►
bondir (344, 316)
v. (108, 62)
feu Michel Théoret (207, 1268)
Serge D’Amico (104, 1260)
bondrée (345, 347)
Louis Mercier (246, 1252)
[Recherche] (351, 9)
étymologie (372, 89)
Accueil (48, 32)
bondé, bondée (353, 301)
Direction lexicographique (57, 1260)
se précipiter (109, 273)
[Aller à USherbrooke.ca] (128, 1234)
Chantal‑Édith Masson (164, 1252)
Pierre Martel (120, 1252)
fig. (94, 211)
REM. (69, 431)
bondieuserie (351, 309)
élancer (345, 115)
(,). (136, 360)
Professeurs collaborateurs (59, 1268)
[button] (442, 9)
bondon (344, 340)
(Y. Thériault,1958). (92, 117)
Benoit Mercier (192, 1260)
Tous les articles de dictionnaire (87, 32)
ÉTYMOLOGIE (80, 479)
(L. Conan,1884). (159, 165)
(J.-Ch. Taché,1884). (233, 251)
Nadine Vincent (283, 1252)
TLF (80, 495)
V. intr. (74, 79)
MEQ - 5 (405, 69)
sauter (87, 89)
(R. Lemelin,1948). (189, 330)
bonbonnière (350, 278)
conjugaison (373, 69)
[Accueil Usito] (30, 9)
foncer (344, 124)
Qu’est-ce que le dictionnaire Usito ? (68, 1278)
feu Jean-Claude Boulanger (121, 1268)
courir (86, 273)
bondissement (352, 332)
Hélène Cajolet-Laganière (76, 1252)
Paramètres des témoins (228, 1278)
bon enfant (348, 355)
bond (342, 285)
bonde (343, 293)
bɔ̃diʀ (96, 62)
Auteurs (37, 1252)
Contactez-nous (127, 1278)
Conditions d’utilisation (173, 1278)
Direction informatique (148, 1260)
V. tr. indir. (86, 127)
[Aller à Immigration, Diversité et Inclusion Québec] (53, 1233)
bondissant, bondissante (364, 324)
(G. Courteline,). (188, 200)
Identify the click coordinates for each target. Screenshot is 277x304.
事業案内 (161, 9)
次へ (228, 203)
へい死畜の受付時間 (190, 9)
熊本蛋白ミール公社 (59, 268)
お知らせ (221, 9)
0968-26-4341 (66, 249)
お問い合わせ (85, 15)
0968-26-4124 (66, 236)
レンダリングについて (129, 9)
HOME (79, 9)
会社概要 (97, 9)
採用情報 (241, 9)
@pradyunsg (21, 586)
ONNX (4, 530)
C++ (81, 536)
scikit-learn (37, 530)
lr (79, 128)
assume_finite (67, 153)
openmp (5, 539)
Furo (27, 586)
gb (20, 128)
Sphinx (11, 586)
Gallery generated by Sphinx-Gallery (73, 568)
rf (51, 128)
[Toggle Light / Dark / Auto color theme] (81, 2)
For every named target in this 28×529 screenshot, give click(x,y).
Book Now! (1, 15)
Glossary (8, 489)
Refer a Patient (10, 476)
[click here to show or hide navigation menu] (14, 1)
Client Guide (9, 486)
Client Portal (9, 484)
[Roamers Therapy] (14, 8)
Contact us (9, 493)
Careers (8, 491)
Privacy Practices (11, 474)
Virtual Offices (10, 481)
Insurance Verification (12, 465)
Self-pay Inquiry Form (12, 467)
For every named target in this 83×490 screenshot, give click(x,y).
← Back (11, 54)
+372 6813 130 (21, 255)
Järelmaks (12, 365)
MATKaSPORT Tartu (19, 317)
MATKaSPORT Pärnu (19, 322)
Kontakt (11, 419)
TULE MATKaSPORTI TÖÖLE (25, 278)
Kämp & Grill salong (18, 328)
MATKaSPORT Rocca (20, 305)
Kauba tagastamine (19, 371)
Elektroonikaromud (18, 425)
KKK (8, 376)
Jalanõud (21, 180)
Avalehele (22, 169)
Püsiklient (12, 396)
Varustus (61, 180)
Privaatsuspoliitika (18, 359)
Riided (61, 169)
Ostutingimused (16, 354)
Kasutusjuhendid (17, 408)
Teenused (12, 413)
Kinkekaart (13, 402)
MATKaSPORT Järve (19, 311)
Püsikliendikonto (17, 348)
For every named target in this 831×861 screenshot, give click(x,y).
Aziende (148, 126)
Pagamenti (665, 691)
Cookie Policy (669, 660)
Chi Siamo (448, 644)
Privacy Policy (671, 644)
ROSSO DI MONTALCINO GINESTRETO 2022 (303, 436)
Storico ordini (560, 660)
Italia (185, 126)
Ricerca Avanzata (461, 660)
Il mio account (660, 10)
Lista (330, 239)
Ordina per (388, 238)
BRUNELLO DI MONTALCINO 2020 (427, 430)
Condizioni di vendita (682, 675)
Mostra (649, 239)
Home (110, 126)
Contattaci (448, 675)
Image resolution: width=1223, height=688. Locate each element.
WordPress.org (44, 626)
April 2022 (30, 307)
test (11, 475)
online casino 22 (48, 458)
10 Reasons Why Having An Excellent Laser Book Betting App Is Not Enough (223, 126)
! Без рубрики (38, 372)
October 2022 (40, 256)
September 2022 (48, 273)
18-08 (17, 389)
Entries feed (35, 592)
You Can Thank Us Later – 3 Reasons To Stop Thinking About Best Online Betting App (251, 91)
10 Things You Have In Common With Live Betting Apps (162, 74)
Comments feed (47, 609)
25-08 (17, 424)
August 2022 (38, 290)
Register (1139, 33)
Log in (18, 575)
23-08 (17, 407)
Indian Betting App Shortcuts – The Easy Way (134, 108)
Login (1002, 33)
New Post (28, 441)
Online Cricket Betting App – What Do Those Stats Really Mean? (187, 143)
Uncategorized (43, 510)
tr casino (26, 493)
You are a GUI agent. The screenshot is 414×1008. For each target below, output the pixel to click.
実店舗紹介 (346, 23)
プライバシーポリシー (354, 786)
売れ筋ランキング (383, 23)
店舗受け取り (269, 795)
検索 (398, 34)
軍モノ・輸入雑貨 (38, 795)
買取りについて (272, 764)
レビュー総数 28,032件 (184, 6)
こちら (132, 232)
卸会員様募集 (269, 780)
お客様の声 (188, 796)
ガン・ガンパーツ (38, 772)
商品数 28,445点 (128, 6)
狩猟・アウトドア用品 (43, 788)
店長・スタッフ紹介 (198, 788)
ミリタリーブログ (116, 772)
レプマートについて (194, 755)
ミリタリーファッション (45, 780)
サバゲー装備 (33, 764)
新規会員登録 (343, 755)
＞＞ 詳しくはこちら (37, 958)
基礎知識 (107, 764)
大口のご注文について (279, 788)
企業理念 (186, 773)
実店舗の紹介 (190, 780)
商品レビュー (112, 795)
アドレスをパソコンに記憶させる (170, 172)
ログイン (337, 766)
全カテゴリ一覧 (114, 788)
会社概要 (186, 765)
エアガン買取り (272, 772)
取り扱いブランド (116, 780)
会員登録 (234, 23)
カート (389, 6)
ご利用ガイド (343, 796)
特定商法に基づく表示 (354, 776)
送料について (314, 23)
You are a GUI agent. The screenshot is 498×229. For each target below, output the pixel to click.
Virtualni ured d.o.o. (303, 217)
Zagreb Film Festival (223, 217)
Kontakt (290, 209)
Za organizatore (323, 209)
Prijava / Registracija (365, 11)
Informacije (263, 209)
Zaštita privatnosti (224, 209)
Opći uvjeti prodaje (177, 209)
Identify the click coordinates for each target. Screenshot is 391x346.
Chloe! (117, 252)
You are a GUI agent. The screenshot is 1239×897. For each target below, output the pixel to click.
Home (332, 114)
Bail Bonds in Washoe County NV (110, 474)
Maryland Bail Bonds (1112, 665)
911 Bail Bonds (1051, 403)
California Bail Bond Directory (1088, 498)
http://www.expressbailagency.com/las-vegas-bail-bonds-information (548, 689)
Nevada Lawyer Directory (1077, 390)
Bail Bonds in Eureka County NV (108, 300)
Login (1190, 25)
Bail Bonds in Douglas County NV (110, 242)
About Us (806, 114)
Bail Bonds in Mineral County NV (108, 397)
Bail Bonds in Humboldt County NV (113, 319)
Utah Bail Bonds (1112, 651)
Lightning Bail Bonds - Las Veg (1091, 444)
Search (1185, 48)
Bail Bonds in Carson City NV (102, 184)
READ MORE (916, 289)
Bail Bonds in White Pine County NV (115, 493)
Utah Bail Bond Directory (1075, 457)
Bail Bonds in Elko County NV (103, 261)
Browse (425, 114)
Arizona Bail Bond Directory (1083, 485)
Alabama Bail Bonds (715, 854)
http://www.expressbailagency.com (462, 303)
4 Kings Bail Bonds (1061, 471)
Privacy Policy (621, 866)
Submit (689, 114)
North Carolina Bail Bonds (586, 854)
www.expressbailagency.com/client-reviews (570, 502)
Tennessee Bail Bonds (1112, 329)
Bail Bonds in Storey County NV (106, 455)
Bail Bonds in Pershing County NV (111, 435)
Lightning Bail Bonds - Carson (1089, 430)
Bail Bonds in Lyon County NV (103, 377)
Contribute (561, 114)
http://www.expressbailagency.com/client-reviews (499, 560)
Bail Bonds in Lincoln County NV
◄
## DIRECTIONS FOR THIS TASK
Scale the data from the line with "(J.-Ch. Taché,1884). (233, 251)" up to and including the line with "Hélène Cajolet-Laganière (76, 1252)". Write out each of those lines again in full, requests included, multiplying every coordinate in the answers by 0.75 and rounding to whole numbers, with halves rounded up.

## OUTPUT FOR THIS TASK
(J.-Ch. Taché,1884). (175, 188)
Nadine Vincent (212, 939)
TLF (60, 371)
V. intr. (56, 59)
MEQ - 5 (304, 52)
sauter (65, 67)
(R. Lemelin,1948). (142, 248)
bonbonnière (263, 209)
conjugaison (280, 52)
[Accueil Usito] (23, 7)
foncer (258, 93)
Qu’est-ce que le dictionnaire Usito ? (51, 959)
feu Jean-Claude Boulanger (91, 951)
courir (65, 205)
bondissement (264, 249)
Hélène Cajolet-Laganière (57, 939)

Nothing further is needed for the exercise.